- **ACTIVITY**: Find the line containing "You are a computer-use" in the entries below. Restate it and each line after it, word for word, up to and including the line containing "Instruction: Go back from the 考勤 screen".

- **PROVIDED DATA**:
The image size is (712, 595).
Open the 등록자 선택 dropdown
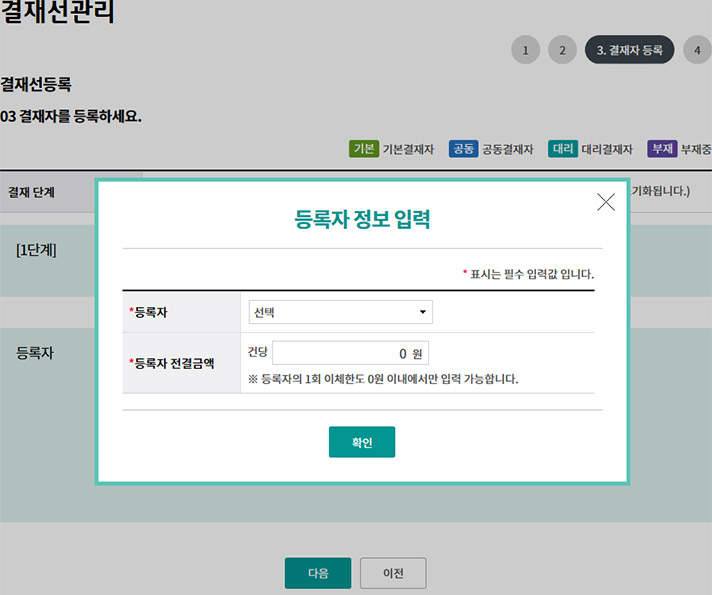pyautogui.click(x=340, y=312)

...

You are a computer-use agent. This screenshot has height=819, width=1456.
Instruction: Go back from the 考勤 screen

==

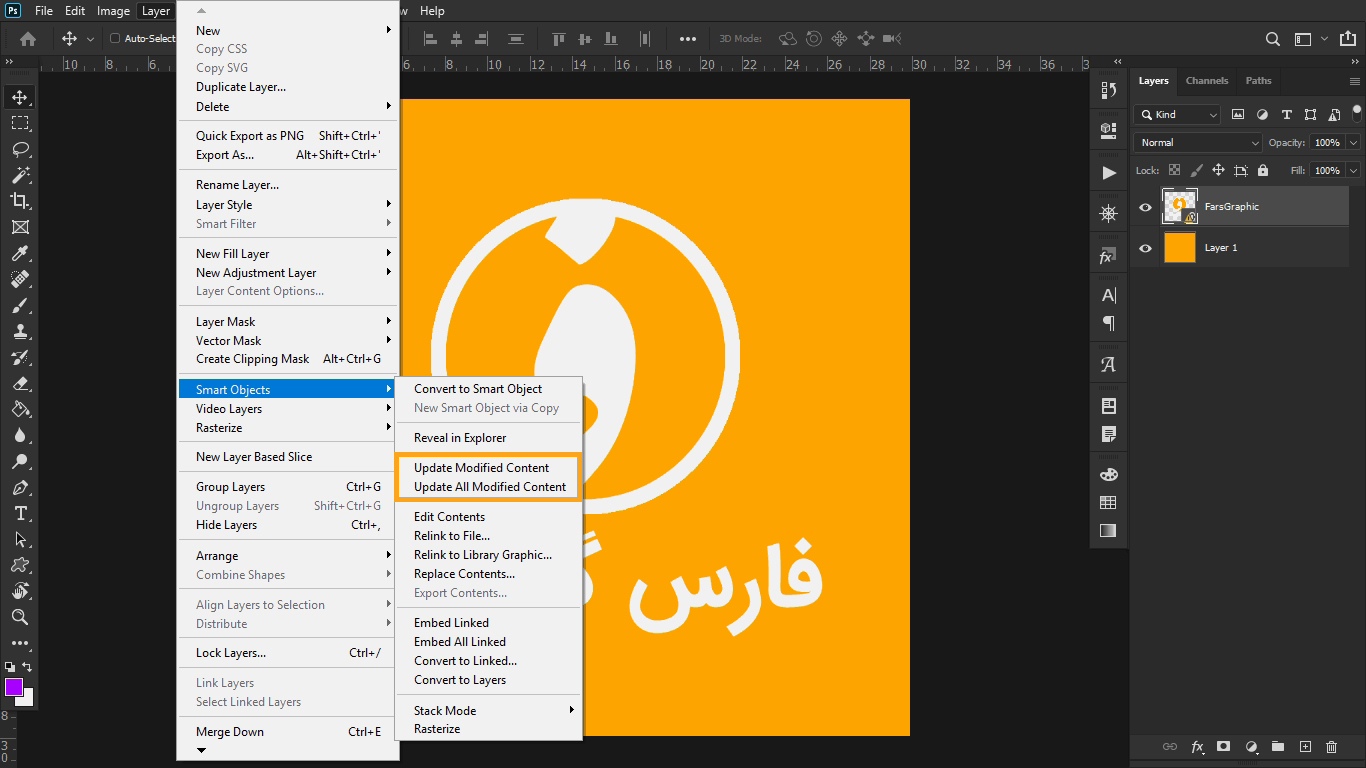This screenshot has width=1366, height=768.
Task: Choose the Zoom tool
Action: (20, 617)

- **EXERCISE SOLUTION**:
You are a computer-use agent. This screenshot has height=819, width=1456.
Instruction: Go back from the 考勤 screen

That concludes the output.